--- START THE RECORDS ---
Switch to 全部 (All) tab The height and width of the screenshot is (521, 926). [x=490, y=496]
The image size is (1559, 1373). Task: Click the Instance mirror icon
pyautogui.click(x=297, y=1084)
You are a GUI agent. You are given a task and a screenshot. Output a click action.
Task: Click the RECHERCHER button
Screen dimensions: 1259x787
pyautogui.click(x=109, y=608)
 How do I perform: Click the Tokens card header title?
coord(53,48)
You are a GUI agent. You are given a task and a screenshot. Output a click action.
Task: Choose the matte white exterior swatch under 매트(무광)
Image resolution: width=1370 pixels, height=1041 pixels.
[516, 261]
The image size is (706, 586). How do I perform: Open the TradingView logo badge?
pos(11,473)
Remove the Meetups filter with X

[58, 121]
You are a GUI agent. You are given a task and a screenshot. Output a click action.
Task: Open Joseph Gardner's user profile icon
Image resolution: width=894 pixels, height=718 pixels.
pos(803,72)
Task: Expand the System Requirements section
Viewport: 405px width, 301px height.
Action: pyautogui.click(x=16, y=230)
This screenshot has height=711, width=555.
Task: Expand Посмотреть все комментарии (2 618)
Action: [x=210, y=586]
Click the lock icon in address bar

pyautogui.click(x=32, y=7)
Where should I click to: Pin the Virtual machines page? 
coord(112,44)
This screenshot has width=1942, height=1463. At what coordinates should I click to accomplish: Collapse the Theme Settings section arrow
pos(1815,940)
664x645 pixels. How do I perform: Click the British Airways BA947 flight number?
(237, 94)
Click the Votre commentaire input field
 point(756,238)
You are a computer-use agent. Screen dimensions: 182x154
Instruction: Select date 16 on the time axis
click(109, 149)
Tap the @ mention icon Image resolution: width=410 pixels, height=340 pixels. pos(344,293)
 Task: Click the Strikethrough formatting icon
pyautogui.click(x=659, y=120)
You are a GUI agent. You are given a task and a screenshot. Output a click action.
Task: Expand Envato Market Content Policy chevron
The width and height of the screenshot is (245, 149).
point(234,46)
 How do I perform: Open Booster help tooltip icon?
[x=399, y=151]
--- END THE RECORDS ---
◆ **EXERCISE BRIEF**: Render the lines of the material as a Markdown table, from the line containing "You are a computer-use" through the final line of the material, both included, with blank lines left out. Use the columns Index and Entry.

◆ **EXERCISE OUTPUT**:
| Index | Entry |
|---|---|
| 1 | You are a computer-use agent. Screen dimensions: 182x154 |
| 2 | Instruction: Select date 16 on the time axis |
| 3 | click(109, 149) |
| 4 | Tap the @ mention icon Image resolution: width=410 pixels, height=340 pixels. pos(344,293) |
| 5 |  Task: Click the Strikethrough formatting icon |
| 6 | pyautogui.click(x=659, y=120) |
| 7 | You are a GUI agent. You are given a task and a screenshot. Output a click action. |
| 8 | Task: Expand Envato Market Content Policy chevron |
| 9 | The width and height of the screenshot is (245, 149). |
| 10 | point(234,46) |
| 11 |  How do I perform: Open Booster help tooltip icon? |
| 12 | [x=399, y=151] |